- **TEXTO EXTRAÍDO**

Recrudescimento da pandemia, queda de popularidade nas redes sociais e possível entrada de Lula no pleito de 2022 levam Bolsonaro a adotar retórica pró-vacina 

Comentarista Melissa Rocha-RJ

O governo federal adotou nesta semana uma postura mais moderada em relação à vacinação contra a covid-19. Se antes o presidente Jair Bolsonaro vociferava contra a imunização e defendia tratamentos sem comprovação científica, hoje ele sanciona Projetos de Lei que ampliam a aquisição de imunizantes e se reúne, por videoconferência, com o presidente da Pfizer para acertar o envio de doses da vacina da farmacêutica para o Brasil. A mesma Pfizer, aliás, que ao longo de 2020 teve três propostas de envio de vacinas sumariamente rejeitadas pelo governo brasileiro. 

Não que a mudança de postura não seja positiva, mas de fato ela leva a questionamentos. Qual seria a razão dessa virada de 180 graus na retórica? Teria o presidente finalmente despertado para a gravidade da pandemia, que, como um rolo compressor, avança pelo país destruindo vidas, empregos e a economia? 

Infelizmente, não foi esse o caso. A razão da mudança, na verdade, reflete a preocupação do governo com o desgaste de sua imagem, que como consequência comprometeria as chances de reeleição em 2022. 

O temor no Planalto não é infundado, e para entendê-lo basta olhar para duas pesquisas divulgadas recentemente. A primeira, feita pelo PoderData/Band, mostrou que o percentual de brasileiros que querem se vacinar subiu de 78% para 85%. Isso significa que a parcela da população que apoia a retórica antivacina, alimentada pelo presidente, minguou. E isso é reflexo do choque de realidade causado pelo recrudescimento da pandemia no país. Nos últimos dias, o número de casos e mortes pela doença saltou, levando o Brasil a registrar novos recordes consecutivos de vidas perdidas para o vírus em 24 horas. Diante dos fatos, o discurso contra a vacina perdeu tração e esvaziou a ala dos negacionistas. O último que sair, apague a luz. 

Já a segunda pesquisa, da agência Quaest, atingiu em cheio o principal reduto do núcleo duro de apoiadores do presidente: as redes sociais. A sondagem apontou que o presidente encolheu nas redes, com perda significativa de engajamento e seguidores. A queda reflete a insatisfação com a gestão da pandemia e os efeitos negativos que essa má gestão tem na economia.

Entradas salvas
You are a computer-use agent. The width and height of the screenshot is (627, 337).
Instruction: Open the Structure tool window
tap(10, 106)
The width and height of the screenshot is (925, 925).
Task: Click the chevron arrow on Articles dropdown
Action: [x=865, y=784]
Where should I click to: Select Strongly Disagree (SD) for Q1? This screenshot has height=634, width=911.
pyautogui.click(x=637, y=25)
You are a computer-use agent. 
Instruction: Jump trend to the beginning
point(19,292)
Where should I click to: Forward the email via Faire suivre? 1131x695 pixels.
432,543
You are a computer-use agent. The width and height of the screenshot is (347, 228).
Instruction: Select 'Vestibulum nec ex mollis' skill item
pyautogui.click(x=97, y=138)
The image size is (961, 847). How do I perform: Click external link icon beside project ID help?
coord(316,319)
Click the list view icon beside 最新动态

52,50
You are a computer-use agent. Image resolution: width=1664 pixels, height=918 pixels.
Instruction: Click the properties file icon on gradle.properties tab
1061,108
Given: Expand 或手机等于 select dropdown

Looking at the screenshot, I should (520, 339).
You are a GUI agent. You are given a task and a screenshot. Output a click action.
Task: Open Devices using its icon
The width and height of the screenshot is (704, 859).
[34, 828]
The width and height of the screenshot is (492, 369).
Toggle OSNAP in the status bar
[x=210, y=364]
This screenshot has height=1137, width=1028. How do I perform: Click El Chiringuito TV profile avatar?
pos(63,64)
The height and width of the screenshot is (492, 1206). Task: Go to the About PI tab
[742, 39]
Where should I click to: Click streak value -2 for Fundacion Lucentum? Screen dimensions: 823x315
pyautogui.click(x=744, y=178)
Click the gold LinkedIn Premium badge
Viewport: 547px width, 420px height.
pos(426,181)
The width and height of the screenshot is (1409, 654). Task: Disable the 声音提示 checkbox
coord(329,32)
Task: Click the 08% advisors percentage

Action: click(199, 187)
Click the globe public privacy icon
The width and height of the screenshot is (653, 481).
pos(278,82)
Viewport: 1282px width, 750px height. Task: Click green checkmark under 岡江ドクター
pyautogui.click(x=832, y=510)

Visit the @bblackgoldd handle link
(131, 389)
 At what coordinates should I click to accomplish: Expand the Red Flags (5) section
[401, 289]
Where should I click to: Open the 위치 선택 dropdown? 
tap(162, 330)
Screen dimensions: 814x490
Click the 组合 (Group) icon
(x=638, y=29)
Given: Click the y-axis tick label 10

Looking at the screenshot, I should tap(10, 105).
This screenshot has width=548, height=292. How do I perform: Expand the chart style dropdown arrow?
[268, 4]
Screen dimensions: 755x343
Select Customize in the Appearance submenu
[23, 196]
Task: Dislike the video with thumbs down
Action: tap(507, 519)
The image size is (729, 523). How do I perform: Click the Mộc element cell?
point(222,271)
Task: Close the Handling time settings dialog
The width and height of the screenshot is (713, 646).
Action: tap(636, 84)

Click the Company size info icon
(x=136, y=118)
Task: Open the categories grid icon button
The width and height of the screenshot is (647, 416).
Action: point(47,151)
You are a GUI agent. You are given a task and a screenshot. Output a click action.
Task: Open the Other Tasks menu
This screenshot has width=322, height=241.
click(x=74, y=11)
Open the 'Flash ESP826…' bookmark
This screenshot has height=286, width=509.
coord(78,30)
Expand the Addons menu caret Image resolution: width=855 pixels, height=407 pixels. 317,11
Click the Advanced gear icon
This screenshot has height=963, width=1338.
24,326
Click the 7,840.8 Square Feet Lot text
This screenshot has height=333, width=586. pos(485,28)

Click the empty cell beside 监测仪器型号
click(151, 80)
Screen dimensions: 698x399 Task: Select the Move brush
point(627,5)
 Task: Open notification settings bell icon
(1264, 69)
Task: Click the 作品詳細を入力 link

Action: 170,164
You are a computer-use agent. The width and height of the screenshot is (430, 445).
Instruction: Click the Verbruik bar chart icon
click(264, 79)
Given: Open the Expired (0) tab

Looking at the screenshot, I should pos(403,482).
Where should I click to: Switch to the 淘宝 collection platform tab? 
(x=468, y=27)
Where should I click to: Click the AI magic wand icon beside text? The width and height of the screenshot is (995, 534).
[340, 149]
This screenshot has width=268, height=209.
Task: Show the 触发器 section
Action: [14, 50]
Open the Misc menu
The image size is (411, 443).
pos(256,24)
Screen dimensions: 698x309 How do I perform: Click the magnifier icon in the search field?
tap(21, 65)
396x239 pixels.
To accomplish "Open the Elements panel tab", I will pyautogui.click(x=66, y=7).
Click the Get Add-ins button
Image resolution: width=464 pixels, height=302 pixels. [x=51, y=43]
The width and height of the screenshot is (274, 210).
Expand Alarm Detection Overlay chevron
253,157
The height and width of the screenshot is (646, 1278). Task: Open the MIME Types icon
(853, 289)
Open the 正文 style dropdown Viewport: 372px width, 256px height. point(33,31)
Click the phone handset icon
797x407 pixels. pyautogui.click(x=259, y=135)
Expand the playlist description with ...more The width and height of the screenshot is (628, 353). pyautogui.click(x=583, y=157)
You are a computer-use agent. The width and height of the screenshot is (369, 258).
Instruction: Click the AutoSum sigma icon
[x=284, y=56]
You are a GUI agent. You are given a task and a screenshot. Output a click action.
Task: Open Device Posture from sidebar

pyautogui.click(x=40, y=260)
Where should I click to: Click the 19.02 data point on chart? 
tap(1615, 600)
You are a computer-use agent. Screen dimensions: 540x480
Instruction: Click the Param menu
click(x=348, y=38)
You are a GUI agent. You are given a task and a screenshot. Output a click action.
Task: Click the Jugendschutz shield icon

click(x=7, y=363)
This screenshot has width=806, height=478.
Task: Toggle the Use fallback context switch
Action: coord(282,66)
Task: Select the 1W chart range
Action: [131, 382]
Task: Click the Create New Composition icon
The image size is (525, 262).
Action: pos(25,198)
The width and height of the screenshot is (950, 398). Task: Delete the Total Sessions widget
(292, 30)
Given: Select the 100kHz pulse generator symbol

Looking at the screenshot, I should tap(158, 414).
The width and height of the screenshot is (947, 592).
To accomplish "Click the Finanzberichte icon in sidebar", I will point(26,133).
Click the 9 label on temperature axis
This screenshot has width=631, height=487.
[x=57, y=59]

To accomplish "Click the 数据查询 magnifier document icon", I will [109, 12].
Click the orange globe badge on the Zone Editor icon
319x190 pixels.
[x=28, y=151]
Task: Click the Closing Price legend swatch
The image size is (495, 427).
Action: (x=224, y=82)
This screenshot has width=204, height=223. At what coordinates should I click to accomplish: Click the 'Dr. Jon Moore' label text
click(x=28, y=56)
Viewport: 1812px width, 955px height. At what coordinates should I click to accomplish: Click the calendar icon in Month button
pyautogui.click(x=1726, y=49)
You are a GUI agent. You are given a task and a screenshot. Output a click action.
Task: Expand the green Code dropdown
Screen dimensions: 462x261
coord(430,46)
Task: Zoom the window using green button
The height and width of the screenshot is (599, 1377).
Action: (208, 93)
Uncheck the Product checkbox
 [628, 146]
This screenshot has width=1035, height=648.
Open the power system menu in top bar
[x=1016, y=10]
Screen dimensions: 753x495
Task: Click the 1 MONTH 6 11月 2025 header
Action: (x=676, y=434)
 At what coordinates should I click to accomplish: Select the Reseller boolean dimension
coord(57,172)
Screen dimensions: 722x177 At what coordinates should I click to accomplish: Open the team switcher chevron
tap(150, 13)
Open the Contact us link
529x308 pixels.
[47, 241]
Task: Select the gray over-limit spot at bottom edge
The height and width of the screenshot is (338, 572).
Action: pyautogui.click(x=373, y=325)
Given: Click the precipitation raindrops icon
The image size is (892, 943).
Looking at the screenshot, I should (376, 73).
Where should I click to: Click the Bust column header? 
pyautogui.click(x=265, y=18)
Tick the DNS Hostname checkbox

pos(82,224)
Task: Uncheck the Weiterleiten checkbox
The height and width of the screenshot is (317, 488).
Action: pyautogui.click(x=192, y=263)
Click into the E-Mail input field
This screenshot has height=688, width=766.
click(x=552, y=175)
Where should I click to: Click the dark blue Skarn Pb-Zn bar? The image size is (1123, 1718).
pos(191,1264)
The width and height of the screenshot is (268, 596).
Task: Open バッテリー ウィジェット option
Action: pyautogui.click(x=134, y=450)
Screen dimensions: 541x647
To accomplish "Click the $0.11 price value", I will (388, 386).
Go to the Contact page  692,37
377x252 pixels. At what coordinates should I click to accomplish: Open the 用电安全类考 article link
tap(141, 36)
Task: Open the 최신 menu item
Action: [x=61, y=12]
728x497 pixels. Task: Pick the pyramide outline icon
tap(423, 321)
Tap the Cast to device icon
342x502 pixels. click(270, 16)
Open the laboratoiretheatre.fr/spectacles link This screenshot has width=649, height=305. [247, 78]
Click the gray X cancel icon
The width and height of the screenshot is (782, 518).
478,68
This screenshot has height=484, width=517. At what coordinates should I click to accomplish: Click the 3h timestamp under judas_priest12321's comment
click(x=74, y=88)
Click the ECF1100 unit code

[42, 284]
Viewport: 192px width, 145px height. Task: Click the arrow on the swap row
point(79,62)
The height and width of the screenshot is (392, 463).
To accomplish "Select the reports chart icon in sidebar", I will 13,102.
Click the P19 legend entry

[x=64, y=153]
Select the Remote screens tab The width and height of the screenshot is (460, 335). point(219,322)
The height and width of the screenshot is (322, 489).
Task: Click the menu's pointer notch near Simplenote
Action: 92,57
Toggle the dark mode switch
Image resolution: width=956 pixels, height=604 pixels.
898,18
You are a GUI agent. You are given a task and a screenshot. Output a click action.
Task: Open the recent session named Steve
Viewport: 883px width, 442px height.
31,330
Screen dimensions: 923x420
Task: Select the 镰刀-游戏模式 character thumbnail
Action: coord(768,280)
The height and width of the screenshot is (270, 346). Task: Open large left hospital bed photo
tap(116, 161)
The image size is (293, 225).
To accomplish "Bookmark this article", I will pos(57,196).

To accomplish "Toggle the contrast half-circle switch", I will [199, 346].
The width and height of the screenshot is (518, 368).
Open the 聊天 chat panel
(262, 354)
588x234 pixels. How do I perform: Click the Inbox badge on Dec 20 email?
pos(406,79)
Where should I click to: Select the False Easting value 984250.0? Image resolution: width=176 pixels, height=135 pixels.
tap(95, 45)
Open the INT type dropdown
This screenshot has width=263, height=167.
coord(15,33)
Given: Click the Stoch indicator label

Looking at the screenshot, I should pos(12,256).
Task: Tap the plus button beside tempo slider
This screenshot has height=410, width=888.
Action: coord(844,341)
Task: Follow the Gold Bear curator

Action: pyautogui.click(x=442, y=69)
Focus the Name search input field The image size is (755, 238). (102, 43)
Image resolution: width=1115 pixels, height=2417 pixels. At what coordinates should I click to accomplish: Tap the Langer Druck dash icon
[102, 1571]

- **OBJETIVO DA TAREFA**
No texto sobre a mudança de postura do governo em relação à vacina, diga, por favor, para quanto subiu o percentual de brasileiros que querem se vacinar segundo a pesquisa PoderData/Band.

- **RESPOSTA ABAIXO**
Subiu de 78% para 85%.